I am in Denver for the night, settled into a room with some high-speed Internet access, and very happy about it. That's not the point of the post, but I know many of you have been concerned about my travel situation, so I'm coughing up an update.

As previously reported, I'm in the middle of George Friedman's excellent new book, America's Secret War, a dispassionate survey of the geopolitics of our war on Islamist jihad that I cannot recommend too highly. The book discusses the strategic and tactical challenges al Qaeda posed in the method of its attacks on September 11. Among Friedman's many interesting arguments is the point that our peculiar history of dealing with covert enemy operations makes it particularly difficult for us to hunt down al Qaeda cells located within the United States:
The U.S. already had experience in dealing with the possibility that covert Soviet operatives had penetrated the United States during the Cold War and had handled it so poorly that it traumatized an entire generation and caused U.S. intelligence and security services to shy away from anything that reminded them of that period.
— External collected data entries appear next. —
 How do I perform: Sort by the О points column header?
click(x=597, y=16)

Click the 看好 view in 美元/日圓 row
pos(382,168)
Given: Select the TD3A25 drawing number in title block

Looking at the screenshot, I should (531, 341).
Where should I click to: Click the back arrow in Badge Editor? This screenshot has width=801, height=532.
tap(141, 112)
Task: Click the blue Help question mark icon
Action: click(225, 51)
The ultimate legacy of Joseph McCarthy is that he left the United States institutionally and intellectually incapable of coming to grips with Al Qaeda on a domestic level without reviving a deep national nightmare.... [McCarthyism] ... defined what was impermissible in dealing with conspiracies. McCarthy became the negative standard against which all counterconspiratorial actions were judged. Al Qaeda was certainly a conspiracy. Fighting Al Qaeda became hopelessly entangled in the collective memory of McCarthyite excesses.
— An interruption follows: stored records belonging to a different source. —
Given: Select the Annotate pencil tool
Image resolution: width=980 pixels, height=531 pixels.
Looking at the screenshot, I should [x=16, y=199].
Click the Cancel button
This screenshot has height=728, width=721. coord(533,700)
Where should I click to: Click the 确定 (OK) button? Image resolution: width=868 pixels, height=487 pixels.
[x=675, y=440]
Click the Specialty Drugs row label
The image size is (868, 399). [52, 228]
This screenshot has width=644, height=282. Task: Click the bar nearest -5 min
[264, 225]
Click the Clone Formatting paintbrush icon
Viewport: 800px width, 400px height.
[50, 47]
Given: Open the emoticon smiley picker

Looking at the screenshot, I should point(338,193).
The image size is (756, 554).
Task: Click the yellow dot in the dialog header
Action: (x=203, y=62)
Friedman devotes a few pages to tracing the history of Soviet espionage in the United States during the Cold War, including Stalin's use of Communist Parties in the West, including in the United States, as tools for the recruitment of spies that would not only collect intelligence within the United States but which would wage war from within when or if the United States and the Soviet Union met on the battlefield.
What was required was a surgical tool to distinguish between members of the Communist Party who were simply engaged in political agitation [which was protected by the Constitution] from members who were agents of the Soviet Union. Another tool was needed to distinguish between former members who simply changed their mind about communism and former members who had been ordered to go covert. Unfortunately, no such tools existed. What happened instead was pure chaos, the issue being seized upon by political opportunists on both sides.... Both sides conspired to create an intellectual, moral, and security circus. Because of McCarthyism, the U.S. became increasingly incapable in dealing with deliberate covert conspiracies that arose in subsequent decades.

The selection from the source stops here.